# papers



## konked (Mar 27, 2007)

Is there any way i could get papers for pups who's parents did not have any? Some of you may remember my dog bruce that i got just a couple months ago--well, his old owner said that he wanted to breed him with my cousin's bitch, and because he wanted to have puppies so badly (since he couldn't have bruce anymore) i went ahead and let them proceed with the breeding. Just one hour ago i found out that while at my cousin's house bruce died of heatstroke. I still can't believe it myself, but my wife's balling her eyes out so i should start realizing the truth =[. Anyways, i just wanted to somehow get a pedigree of some sort started for the pups for the sake of bruce. I know it's pretty irresponsible.. what we did... but i assure you all that i was planning to keep whatever puppies that weren't taken. Well here's a picture of bruce just to refresh everyone's memories.









R.I.P Bruce.


----------



## TheBullBeastLover (Jul 18, 2007)

damn that was a beautiful dog sorry to hear about your loss


----------



## konked (Mar 27, 2007)

Thank you. This is the second dog we lost this year. Both happened when we entrusted their lives into the hands of others =( i guess we just now learned the lesson we should have learned the first time. We're not going to let anyone, other than ourselves, take care of our future dogs.


----------



## TheBullBeastLover (Jul 18, 2007)

WoW lol wat ever you do you should take your dogs with you every where lol


----------



## pittbull~lover (Jul 27, 2007)

*how to get registered*

go to ckc.com and you can call the people or e-mail them but u dont have to have papers or nothin and so u can work ur way up


----------



## Indigo Bully Connection (Dec 21, 2006)

wow i would be PISSED! Reguardless of what the dogs were doing at that time if it is hot enough out to have a heat stroke they should have let him have water and brought him inside... You know well before it happens! The dogs lay down because they are dizzing and they pant abnormaly heavy! There would definately be an ass kickin coming! There is absolutely NO reason for ANYONE to have a heat stroke! well... lol looks like i AM pissed for you! He was such a handsome boy!


----------



## smokey_joe (Oct 14, 2005)

I'm sorry Konked. Do you mind if I ask why he was at your cousins?


----------



## *COESR* (Jul 8, 2007)

pittbull~lover said:


> go to ckc.com and you can call the people or e-mail them but u dont have to have papers or nothin and so u can work ur way up


once they are ckc can u register them to another? like ukc or adba?


----------



## konked (Mar 27, 2007)

smokey_joe said:


> I'm sorry Konked. Do you mind if I ask why he was at your cousins?

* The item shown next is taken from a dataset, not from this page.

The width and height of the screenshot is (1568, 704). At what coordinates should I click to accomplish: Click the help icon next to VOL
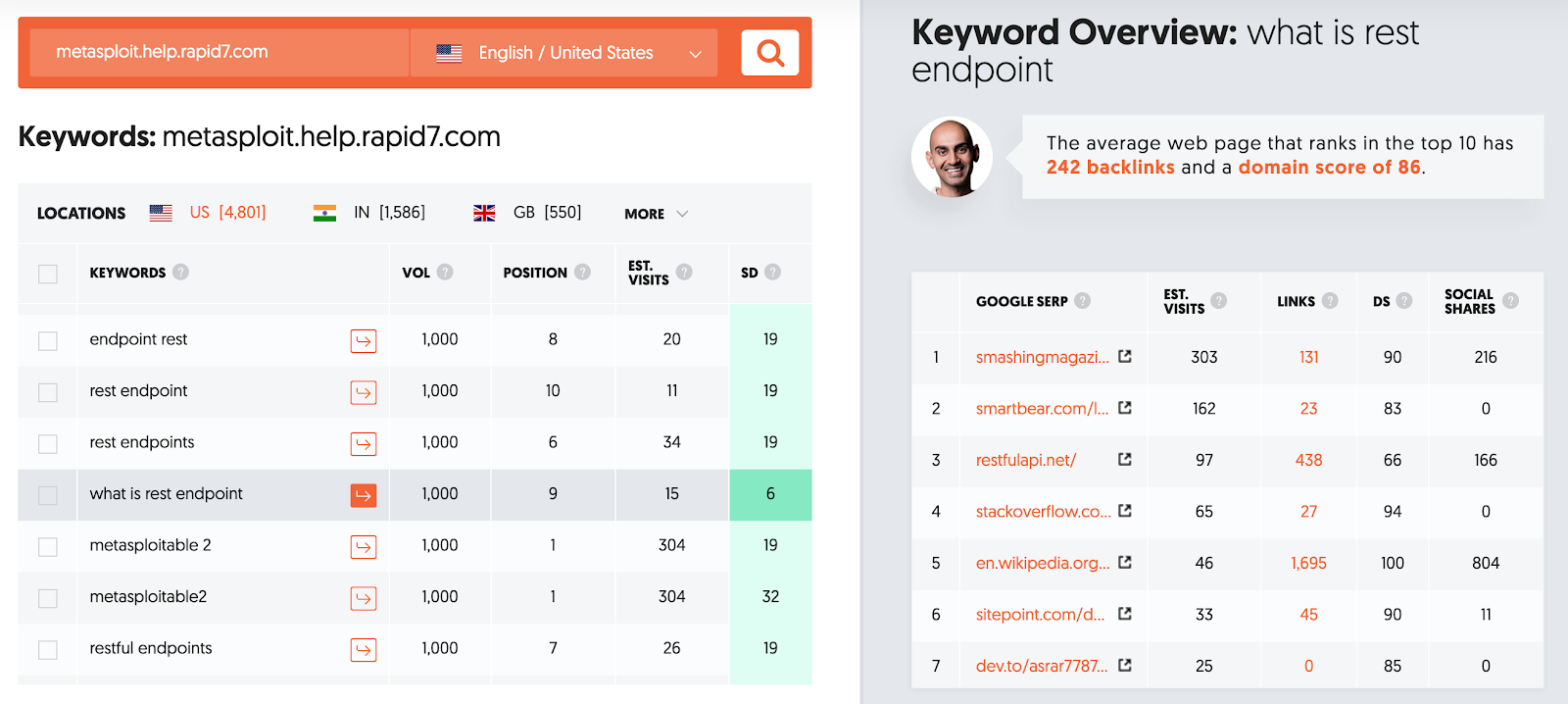click(445, 273)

Oh, we were breeding him with my cousin's bitch. I was pretty pissed about him dying as well, but there are some things that just can't be controlled. They put him in an air conditioned shack where they keep some other animals of theirs (they live at a farm), but bruce kept escaping. I guess Bruce missed home or something... but when they found him he was already dead.


----------



## Indigo Bully Connection (Dec 21, 2006)

he kept on wanting to go home when there was a female in heat around??? and in air conditioned area... doesn't add up to me, but who knows i wasn't there to argue! im so sorry for your loss!!!


----------



## smokey_joe (Oct 14, 2005)

Is this for real??


----------



## BlueDavis (Jul 29, 2006)

umm did anybody else go to the ckc website and it was some radio testing or something site?


----------



## konked (Mar 27, 2007)

NEELA said:


> he kept on wanting to go home when there was a female in heat around??? and in air conditioned area... doesn't add up to me, but who knows i wasn't there to argue! im so sorry for your loss!!!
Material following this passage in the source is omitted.